Les Juifs pieux jeûnent à Ticha Beav. Ils ne s’alimentent pas, ne boivent pas, ne portent pas de chaussures en cuir non plus. Les corps, emmurés dans l’inconfort, portent le deuil.

Je me souviens, enfant, de l’atmosphère lourde de tristesse qui régnait chez mes parents ce jour-là. Peu avant le début de ces heures redoutables, ma mère nous distribuait des œufs durs, c’était le dernier aliment qu’il fallait ingurgiter avant le jeûne. Un œuf dur trempé dans de la cendre. Nous nous asseyions tous par terre, à même le sol, l’œuf à la main autour du petit pot de cendres que nous regardions avec un sentiment mêlé de trouble et d’aversion. Je revois mes parents, d’un âge déjà avancé, assis sur la rugosité du parquet, s’adonner avec fidélité et contrition à ce rite. Débutait alors la veillée puis la journée entière de recueillement. Nous lisions beaucoup, nous nous plongions indistinctement dans les textes les plus graves de la liturgie comme dans les témoignages contemporains de survivants, en traçant sans y penser une ligne continue entre chacune des périodes de désastre historique accumulées jusqu’au présent.

Cela fait bien longtemps que j’ai cessé toute pratique. De ce monde-là, je n’ai rien conservé, rien d’autre que des souvenirs épars de ces moments ritualisés qui revenaient chaque année, semblables à eux-mêmes. Je ne les convoque jamais. Ils sont simplement là, flottant derrière une brume qui les maintient à distance. D’ici, je peux les observer si je me retourne un instant et puis les éteindre quand ils commencent à m’encombrer.

Aujourd’hui, hasard de la superposition des calendriers, le 9 av correspond le plus souvent au jour de mon départ en vacances. Sur la route qui me conduit loin de mon quotidien, parfois une pensée éphémère me traverse un instant : ah tiens, c’est Ticha béav, mes parents vont s’asseoir au sol, l’œuf, la cendre, l’apesanteur d’une longue journée de jeûne et les pas alourdis du temps. Je voyage et m’éloigne encore tandis que j’éprouve brièvement la nostalgie de ce passé qui s’est évaporé il y a si longtemps et qui pourtant perdure silencieusement, ailleurs.

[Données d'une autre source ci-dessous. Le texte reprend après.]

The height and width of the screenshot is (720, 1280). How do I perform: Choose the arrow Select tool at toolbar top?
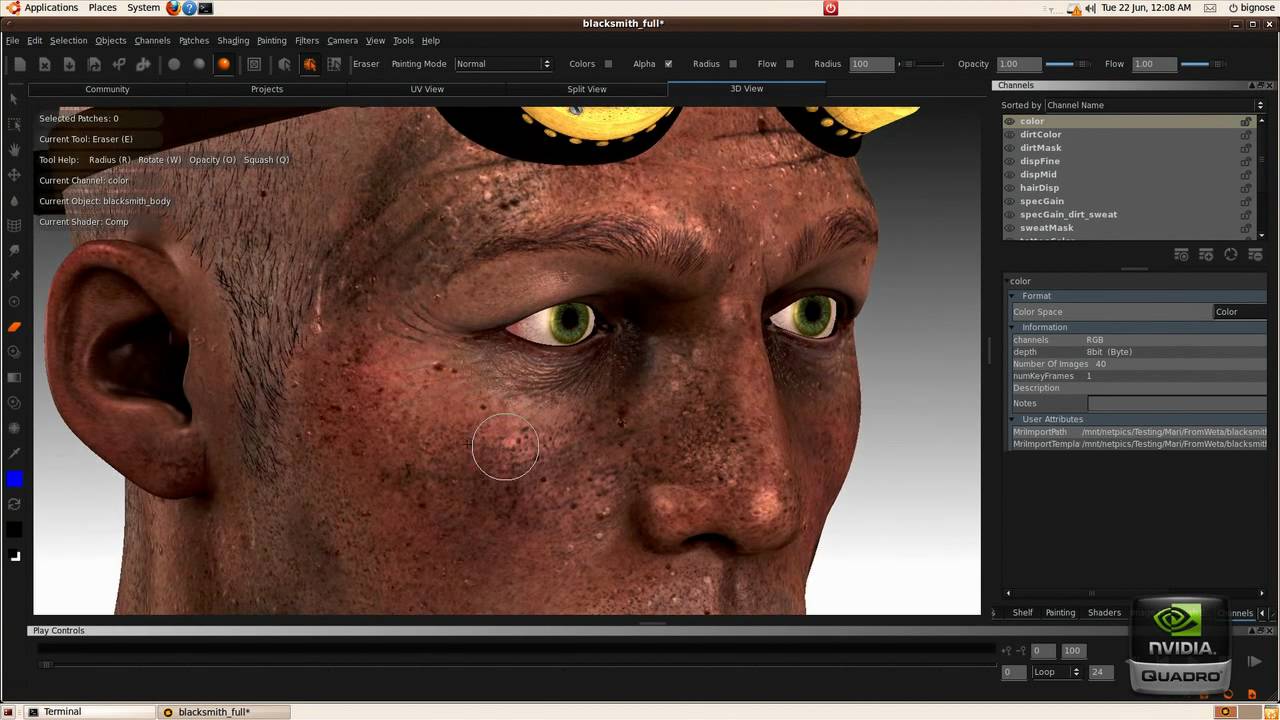click(14, 99)
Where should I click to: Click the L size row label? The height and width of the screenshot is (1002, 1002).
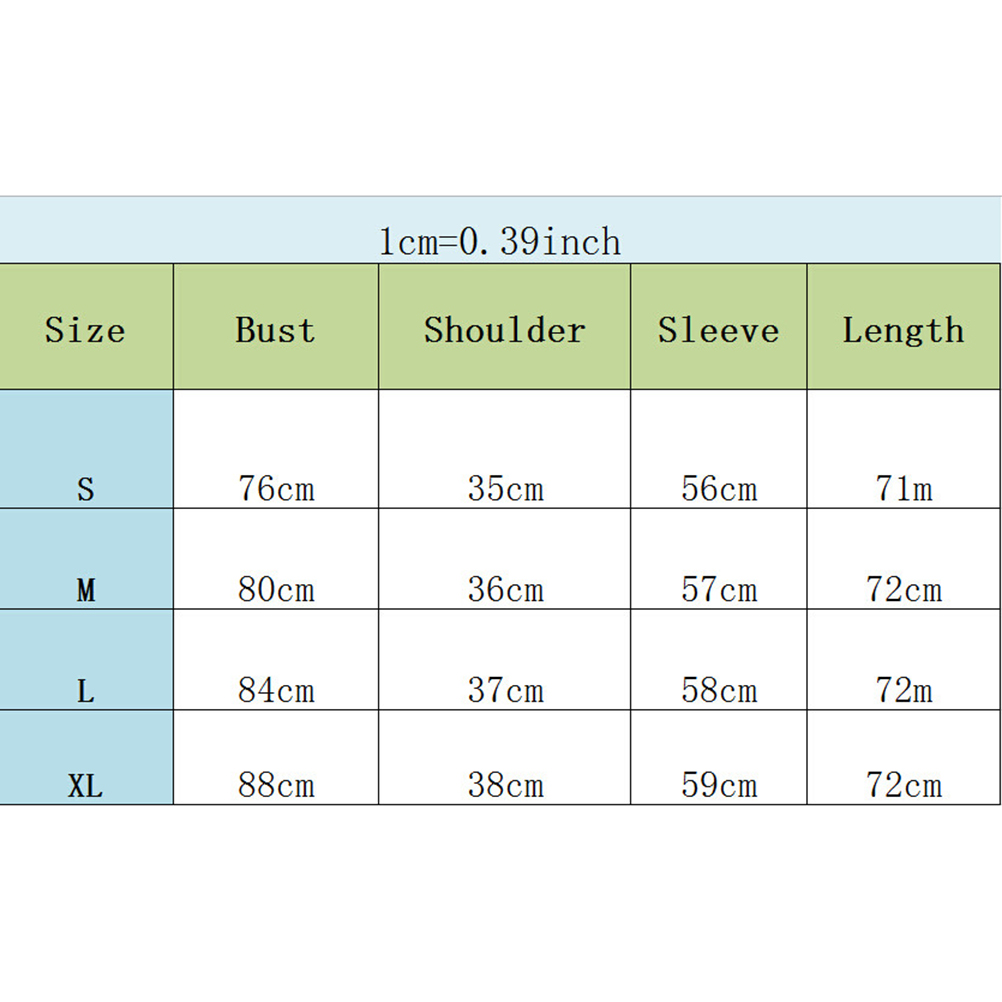86,690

Les paysages défilent encore.

Je me revois dans ce monde, glissée docilement parmi les autres pour ne pas être aperçue. J’examinais ce sentiment de tristesse qui envahissait un peuple entier lorsqu’il choisissait de marquer le deuil. Étrangère à tout, j’observais de l’intérieur. Comment me représentais-je moi-même cette désolation ? Les images me reviennent brutalement. Le feu du bûcher, « brûlés vifs », le froid du ghetto, les corps en déréliction qui tombent subitement sur le pavé. Plus rien.

À quoi sert cette mémoire entassée ? Toutes ces images, vécues par d’autres, imprimées en moi ?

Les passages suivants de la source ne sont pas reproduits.